Commenting on the results of the latest SSE Riga "Shadow Economy Index in the Baltic states", A.Sauka explains that: “The economic situation of Latvia is undoubtedly improving in recent years and the tax revenue is increasing. For example, the data collected by the State Revenue Service show that the revenue from the mandatory state social insurance contributions in 2018 increased by 14.7% compared to 2017, but the VAT revenue increased by 12.3% compared to the previous year. In turn, in 2018 the excise tax revenue exceeded the one billion threshold for the first time in the history of Latvia, but the increase in labour taxes was positively influenced by both the increase in labour income and the increase in the number of workers. However, despite these impressive figures and also the fact that in some tax positions, such as a reduction in corporate income tax revenue or a higher return on personal income tax, the shadow economy continues to grow and this is by no means a good trend.”

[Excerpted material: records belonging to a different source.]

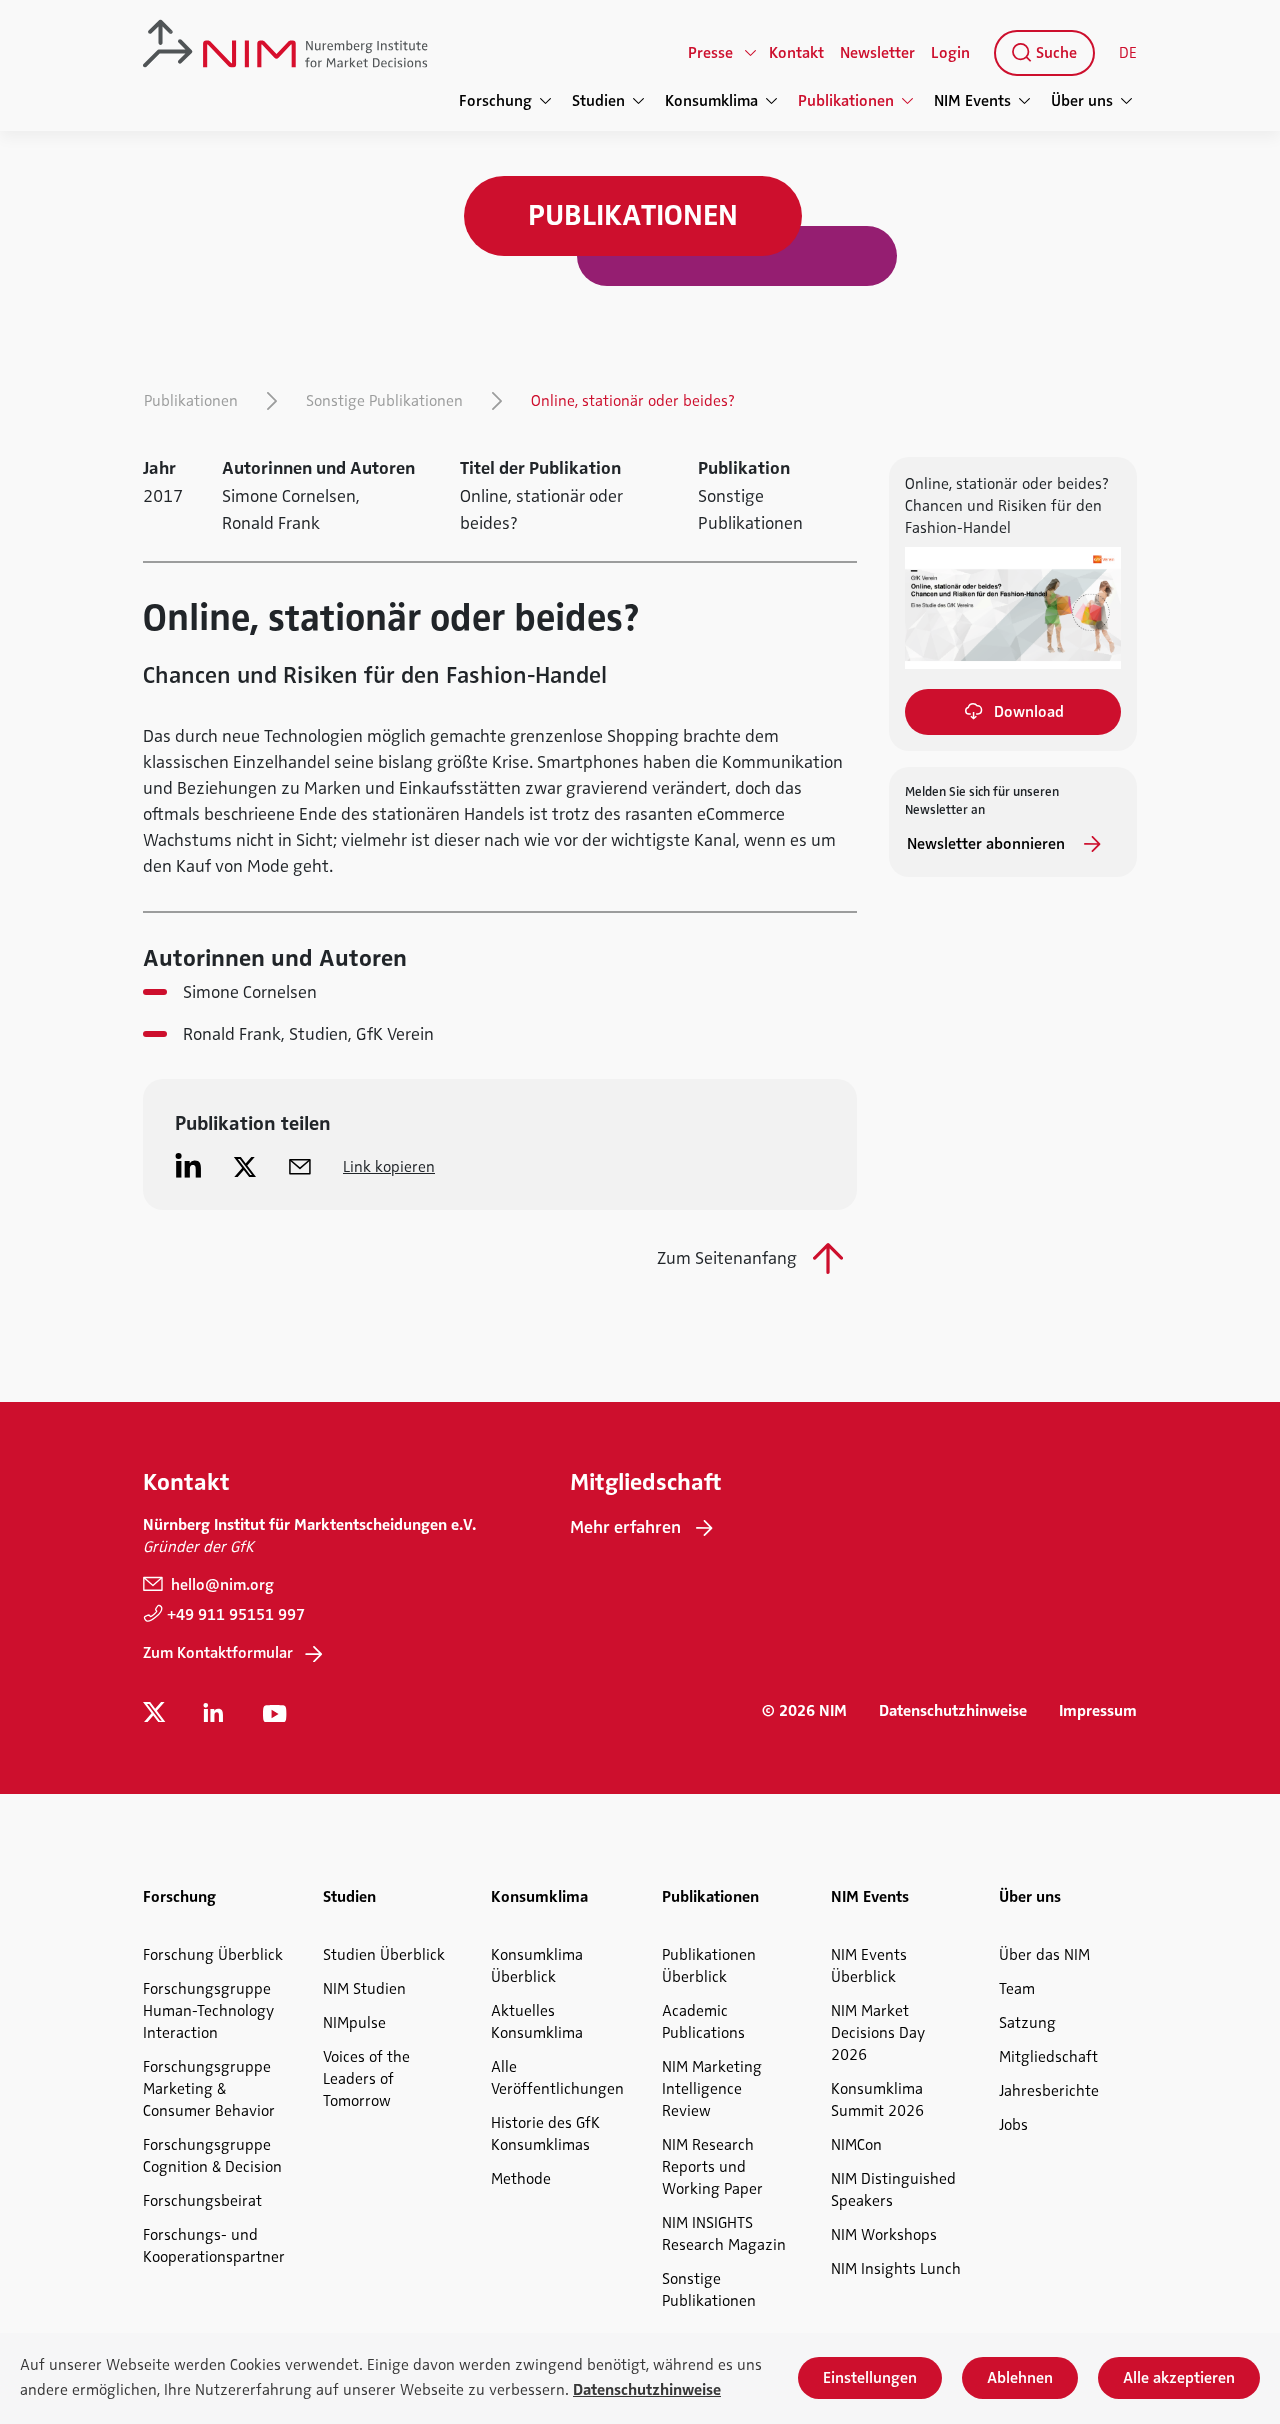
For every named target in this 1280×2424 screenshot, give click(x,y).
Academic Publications (703, 2022)
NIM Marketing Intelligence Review (712, 2089)
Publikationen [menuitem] (846, 101)
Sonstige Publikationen (384, 401)
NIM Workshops (884, 2235)
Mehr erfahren (625, 1527)
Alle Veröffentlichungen (557, 2078)
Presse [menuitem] (710, 53)
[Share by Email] (300, 1166)
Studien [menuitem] (598, 101)
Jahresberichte (1049, 2091)
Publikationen (191, 401)
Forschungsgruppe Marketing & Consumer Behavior (209, 2089)
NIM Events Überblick (869, 1966)
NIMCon (856, 2145)
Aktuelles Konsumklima (537, 2022)
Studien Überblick (384, 1955)
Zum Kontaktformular (218, 1653)
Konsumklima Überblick (537, 1966)
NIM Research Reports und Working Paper (712, 2167)
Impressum (1098, 1711)
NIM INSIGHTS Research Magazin (724, 2234)
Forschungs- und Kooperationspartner (214, 2246)
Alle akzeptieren (1179, 2378)
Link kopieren (389, 1167)
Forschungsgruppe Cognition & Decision (212, 2156)
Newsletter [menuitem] (877, 53)
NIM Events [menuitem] (972, 101)
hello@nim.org (220, 1585)
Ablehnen (1020, 2378)
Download (1029, 712)
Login (950, 53)
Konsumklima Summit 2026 (877, 2100)
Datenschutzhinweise (953, 1711)
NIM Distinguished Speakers (893, 2190)
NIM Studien (364, 1989)
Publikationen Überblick (709, 1966)
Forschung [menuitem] (495, 101)
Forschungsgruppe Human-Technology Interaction (208, 2011)
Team (1017, 1989)
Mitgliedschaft (1048, 2057)
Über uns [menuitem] (1082, 101)
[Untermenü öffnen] (751, 53)
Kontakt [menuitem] (796, 53)
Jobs (1013, 2125)
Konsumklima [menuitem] (711, 101)
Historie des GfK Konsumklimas (545, 2134)
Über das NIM (1044, 1955)
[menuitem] (1040, 53)
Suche (1054, 53)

The authors of the study SSE Riga Professor Tālis Putniņš and SSE Riga Professor Arnis Sauka point out that in theory, as the economy grows and tax revenue increases, the shadow economy is expected to decline, but in practice this is not always the case. “For example, as the economy grows, the overall business environment and satisfaction of entrepreneurs with the way the tax money is spent, satisfaction with the support of the state, the quality of legislation and likewise may also show no improvement, so entrepreneurs are less interested in leaving the shadow sector. As the economy grows, the amount and availability of illegal money, which is one of the sources of “envelope” wages, may not decrease, or corruption may not significantly diminish, especially in sectors that are directly dependent on government and local government orders. As we also emphasised last year, these problems undoubtedly exist in Latvia and point to challenges in the field of effective control mechanisms, ” A. Sauka declares.
The authors of the study also point to a number of other factors that may contribute to the shadow economy, despite the fact that the economy is growing or tax revenues are increasing: “The shadow economy may also grow, if the growth in the segments with a high level of shadow economy is faster than growth in sectors with a lower level of the shadow economy. For example, the growth in the construction sector, where the shadow economy is the highest, was very high in Latvia - in 2017 and 2018 it is about 20%. Such growth can be both an engine for significant economic growth and at the same time an increase in the share of the shadow economy. Similar arguments can also be used to explain why the increase in labour tax or other tax position revenue does not automatically mean that the shadow economy has declined or the envelope wages have decreased.”
About the study:
The SSE Riga “Shadow Economy Index in the Baltic states” is determined annually, based on the methodology developed by SSE Riga professor Tālis Putniņš and SSE Riga professor Arnis Sauka and using Business surveys in the Baltic states. Several surveying and data collection techniques are used in surveys, which have been shown to be effective in eliciting relatively truthful responses. In order to calculate the size of the shadow economy as a percentage of GDP, the index includes calculations on the under-reporting of business income, the under-reporting or hiding of workers, as well as unreported “envelope” wages. In this study, the main focus is on estimates of the shadow economy in 2018 and the trends covering the period 2009-2018.